[[ Material supplied, beginning ]]
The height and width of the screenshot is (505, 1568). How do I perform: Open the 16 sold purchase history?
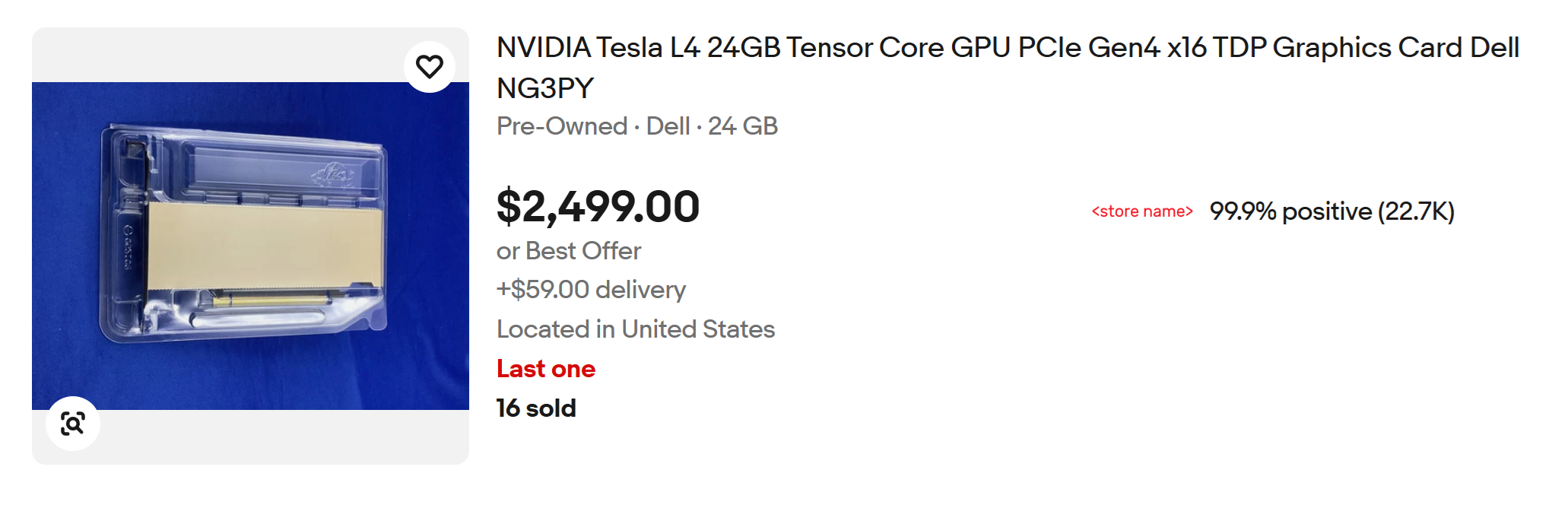pyautogui.click(x=535, y=408)
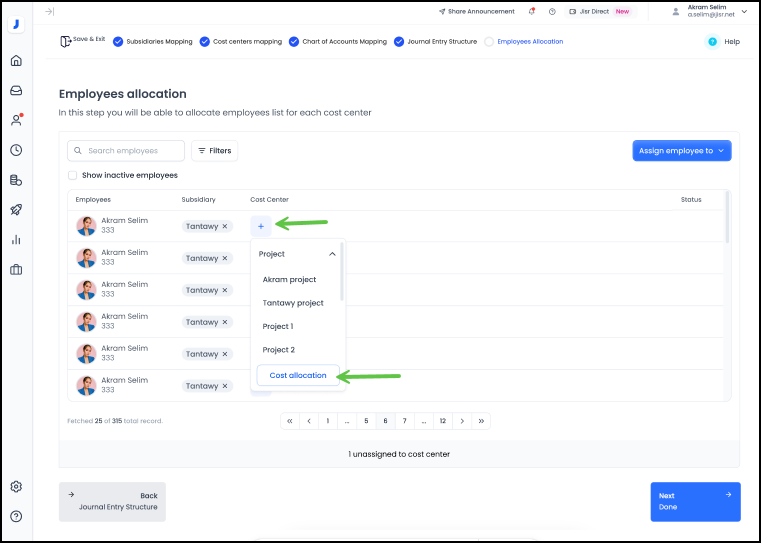Open the settings gear in sidebar
Image resolution: width=761 pixels, height=543 pixels.
pos(16,486)
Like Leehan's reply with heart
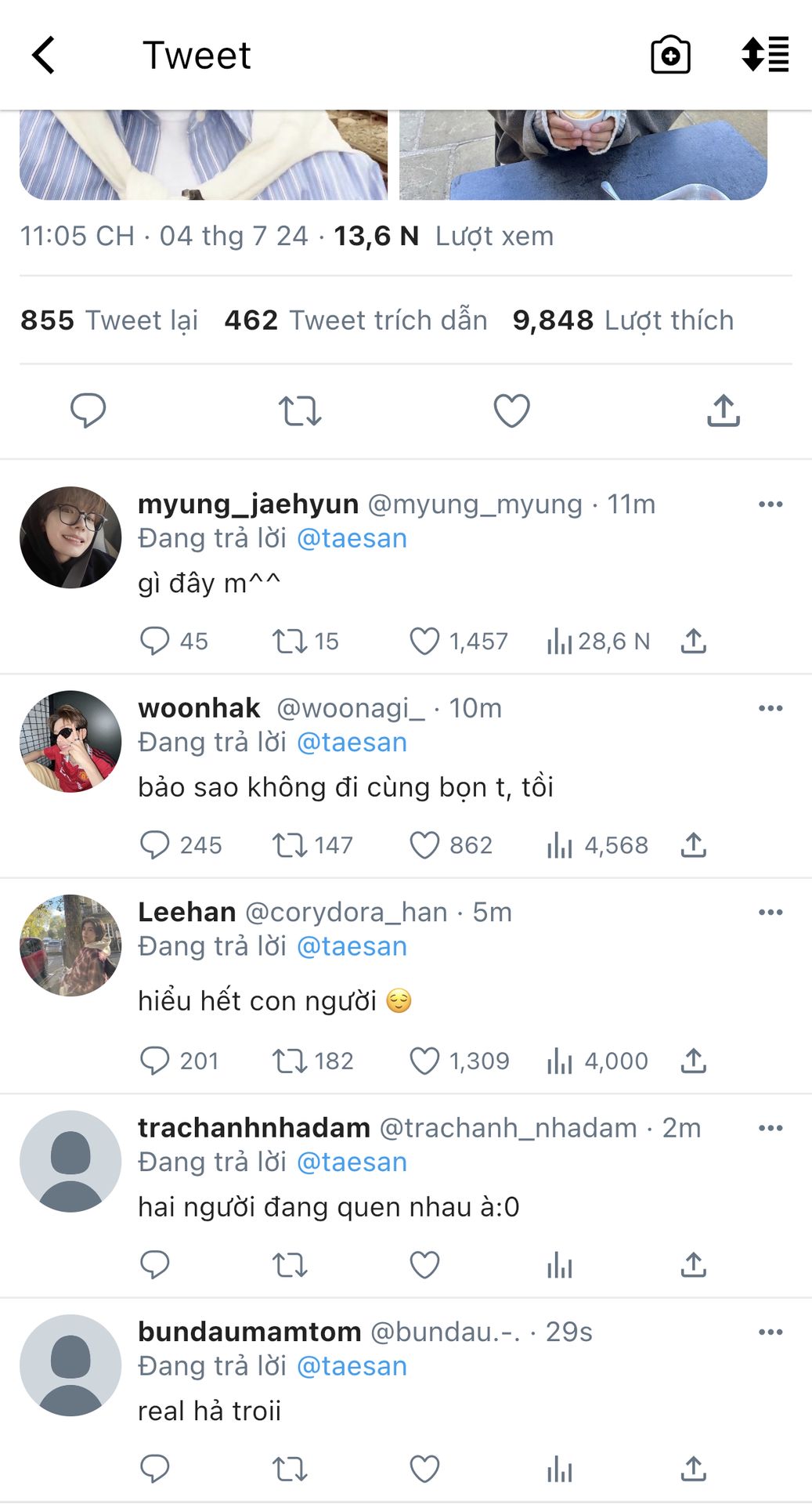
[[ Material supplied, end ]]
[Activity]
Every entry, word for word: repeat it, but skip the images.

[Reply]
The height and width of the screenshot is (505, 1568). How do I perform: Open the 16 sold purchase history?
pyautogui.click(x=535, y=408)
Open the settings gear in sidebar
Image resolution: width=761 pixels, height=543 pixels.
pos(16,486)
Like Leehan's reply with heart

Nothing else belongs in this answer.